#### [Exercise objective]
When the line containing "The image size is (1272, 658)." appears in the data below, begin copying there and stop only after the line containing "Click help icon".

Segment Start: Given data

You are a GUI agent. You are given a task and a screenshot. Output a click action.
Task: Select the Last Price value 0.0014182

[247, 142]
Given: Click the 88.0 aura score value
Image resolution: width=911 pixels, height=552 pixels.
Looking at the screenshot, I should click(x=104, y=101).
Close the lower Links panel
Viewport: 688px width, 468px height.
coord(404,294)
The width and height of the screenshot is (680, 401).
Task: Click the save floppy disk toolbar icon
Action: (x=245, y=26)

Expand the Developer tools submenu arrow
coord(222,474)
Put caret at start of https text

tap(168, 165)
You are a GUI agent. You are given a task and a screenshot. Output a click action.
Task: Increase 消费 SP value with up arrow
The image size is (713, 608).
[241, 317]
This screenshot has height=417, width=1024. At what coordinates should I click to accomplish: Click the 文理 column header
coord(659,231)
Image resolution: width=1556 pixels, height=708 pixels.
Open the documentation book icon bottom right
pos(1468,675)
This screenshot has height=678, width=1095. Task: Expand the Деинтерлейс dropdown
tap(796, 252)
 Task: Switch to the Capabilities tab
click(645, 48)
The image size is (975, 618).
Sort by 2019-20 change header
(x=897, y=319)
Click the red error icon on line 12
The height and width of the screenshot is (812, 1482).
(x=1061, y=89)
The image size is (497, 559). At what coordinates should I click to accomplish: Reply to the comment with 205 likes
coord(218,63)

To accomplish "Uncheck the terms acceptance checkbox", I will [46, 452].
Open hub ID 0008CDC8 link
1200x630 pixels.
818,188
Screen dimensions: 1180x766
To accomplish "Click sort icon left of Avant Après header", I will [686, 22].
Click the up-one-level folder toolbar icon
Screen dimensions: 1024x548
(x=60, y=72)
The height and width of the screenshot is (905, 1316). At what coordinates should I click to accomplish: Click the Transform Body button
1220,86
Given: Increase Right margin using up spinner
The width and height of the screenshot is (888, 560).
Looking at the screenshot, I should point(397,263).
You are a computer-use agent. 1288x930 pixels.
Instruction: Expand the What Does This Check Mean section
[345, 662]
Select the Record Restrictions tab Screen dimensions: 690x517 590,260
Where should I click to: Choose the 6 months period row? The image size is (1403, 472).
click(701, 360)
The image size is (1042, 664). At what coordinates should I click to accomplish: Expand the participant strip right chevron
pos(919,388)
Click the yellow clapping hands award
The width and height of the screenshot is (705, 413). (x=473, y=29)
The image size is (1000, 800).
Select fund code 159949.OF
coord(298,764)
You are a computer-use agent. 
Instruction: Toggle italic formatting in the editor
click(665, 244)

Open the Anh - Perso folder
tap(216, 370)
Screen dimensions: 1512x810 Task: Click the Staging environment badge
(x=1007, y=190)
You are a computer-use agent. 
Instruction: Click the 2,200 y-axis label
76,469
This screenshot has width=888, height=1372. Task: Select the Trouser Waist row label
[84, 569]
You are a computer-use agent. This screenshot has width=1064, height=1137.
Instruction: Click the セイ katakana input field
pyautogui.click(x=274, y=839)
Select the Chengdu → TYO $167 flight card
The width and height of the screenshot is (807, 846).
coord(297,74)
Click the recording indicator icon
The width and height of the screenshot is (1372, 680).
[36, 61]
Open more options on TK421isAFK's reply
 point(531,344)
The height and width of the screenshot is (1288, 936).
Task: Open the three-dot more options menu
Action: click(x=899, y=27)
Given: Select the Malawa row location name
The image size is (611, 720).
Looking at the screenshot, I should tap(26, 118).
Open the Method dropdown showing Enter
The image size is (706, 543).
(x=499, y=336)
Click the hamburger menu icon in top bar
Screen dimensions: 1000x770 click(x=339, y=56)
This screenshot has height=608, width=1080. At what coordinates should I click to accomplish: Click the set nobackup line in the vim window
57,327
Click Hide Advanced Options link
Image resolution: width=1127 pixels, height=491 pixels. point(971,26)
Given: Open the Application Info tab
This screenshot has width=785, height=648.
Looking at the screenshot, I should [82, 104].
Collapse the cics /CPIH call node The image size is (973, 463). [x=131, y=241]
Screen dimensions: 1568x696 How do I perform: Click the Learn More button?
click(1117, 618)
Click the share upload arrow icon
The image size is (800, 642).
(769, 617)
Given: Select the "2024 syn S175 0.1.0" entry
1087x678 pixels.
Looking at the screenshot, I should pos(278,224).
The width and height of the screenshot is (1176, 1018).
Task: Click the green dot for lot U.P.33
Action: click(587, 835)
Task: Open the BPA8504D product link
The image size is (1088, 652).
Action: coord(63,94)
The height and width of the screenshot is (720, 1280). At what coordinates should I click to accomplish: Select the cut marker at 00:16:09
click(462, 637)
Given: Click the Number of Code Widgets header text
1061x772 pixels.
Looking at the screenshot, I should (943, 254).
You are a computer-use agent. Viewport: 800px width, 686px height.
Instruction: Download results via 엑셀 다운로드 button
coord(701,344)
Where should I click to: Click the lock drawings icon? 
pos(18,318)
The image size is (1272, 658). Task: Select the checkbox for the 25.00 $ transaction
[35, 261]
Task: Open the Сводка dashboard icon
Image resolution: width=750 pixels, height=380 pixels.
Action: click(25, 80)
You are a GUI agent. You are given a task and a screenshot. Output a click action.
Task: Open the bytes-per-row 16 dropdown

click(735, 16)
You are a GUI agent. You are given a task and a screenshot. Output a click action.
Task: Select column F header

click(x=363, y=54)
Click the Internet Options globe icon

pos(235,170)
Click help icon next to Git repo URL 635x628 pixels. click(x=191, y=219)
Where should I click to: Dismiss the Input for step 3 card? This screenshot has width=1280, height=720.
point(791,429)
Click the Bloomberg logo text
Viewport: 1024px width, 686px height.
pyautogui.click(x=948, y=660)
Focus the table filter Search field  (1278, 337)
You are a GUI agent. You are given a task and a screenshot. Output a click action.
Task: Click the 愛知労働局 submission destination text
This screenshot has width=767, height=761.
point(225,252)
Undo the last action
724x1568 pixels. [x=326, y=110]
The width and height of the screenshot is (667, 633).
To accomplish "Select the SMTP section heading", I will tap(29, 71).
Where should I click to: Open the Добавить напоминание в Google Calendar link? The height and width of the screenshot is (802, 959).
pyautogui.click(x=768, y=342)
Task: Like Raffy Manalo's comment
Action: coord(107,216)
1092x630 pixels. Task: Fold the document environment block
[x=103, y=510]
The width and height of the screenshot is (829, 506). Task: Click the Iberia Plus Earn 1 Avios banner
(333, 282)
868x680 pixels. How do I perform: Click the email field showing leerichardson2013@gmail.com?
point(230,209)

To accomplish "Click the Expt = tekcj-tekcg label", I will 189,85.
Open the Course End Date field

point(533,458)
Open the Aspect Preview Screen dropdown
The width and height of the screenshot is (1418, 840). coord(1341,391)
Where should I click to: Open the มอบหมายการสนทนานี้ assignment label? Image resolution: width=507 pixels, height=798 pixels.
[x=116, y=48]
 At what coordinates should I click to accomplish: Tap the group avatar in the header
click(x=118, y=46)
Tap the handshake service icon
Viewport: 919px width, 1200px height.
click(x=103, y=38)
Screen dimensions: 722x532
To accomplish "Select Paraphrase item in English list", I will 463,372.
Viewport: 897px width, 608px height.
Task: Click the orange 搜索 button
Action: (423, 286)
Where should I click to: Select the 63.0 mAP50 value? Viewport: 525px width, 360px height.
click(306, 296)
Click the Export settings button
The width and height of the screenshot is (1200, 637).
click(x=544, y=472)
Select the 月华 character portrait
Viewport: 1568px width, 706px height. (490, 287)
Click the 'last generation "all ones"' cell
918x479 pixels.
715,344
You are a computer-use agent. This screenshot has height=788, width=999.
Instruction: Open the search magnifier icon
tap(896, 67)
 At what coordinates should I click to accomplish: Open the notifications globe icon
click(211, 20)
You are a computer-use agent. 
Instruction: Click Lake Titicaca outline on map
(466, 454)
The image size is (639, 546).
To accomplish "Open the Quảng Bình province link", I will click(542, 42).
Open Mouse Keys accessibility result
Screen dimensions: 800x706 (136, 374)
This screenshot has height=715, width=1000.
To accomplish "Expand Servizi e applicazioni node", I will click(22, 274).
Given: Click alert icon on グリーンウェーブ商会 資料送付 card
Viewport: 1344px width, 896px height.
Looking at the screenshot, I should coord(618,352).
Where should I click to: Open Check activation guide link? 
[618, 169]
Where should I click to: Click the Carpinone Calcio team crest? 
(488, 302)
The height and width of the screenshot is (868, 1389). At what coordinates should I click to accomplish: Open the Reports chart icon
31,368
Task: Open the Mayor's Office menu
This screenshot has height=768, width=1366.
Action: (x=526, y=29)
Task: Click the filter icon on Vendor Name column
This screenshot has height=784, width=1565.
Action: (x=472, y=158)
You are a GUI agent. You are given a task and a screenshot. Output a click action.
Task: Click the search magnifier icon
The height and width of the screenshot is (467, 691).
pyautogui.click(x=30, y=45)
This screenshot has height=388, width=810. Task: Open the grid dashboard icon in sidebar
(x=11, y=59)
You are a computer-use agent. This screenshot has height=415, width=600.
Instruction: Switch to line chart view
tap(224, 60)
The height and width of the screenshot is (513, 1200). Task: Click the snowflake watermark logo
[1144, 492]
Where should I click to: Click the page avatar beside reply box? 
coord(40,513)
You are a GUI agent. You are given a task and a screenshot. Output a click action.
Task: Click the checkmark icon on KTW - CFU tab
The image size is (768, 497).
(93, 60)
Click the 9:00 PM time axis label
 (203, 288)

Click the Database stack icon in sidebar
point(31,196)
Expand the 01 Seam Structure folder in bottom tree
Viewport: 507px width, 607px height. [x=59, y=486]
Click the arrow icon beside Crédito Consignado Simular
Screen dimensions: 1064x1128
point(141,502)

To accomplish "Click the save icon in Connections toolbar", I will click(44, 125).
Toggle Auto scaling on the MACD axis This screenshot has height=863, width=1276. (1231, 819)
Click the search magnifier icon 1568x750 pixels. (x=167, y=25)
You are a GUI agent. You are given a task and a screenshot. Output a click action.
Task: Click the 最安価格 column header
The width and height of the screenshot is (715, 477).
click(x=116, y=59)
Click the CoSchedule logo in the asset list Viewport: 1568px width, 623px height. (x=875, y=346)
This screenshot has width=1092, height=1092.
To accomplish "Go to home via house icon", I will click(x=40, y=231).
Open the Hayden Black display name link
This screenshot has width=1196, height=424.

Segment End: Given data

#### [Response box]
The image size is (1272, 658). Task: Select the checkbox for the 25.00 $ transaction
[35, 261]
Task: Open the Сводка dashboard icon
Image resolution: width=750 pixels, height=380 pixels.
Action: click(25, 80)
You are a GUI agent. You are given a task and a screenshot. Output a click action.
Task: Open the bytes-per-row 16 dropdown

click(735, 16)
You are a GUI agent. You are given a task and a screenshot. Output a click action.
Task: Select column F header

click(x=363, y=54)
Click the Internet Options globe icon

pos(235,170)
Click help icon next to Git repo URL 635x628 pixels. click(x=191, y=219)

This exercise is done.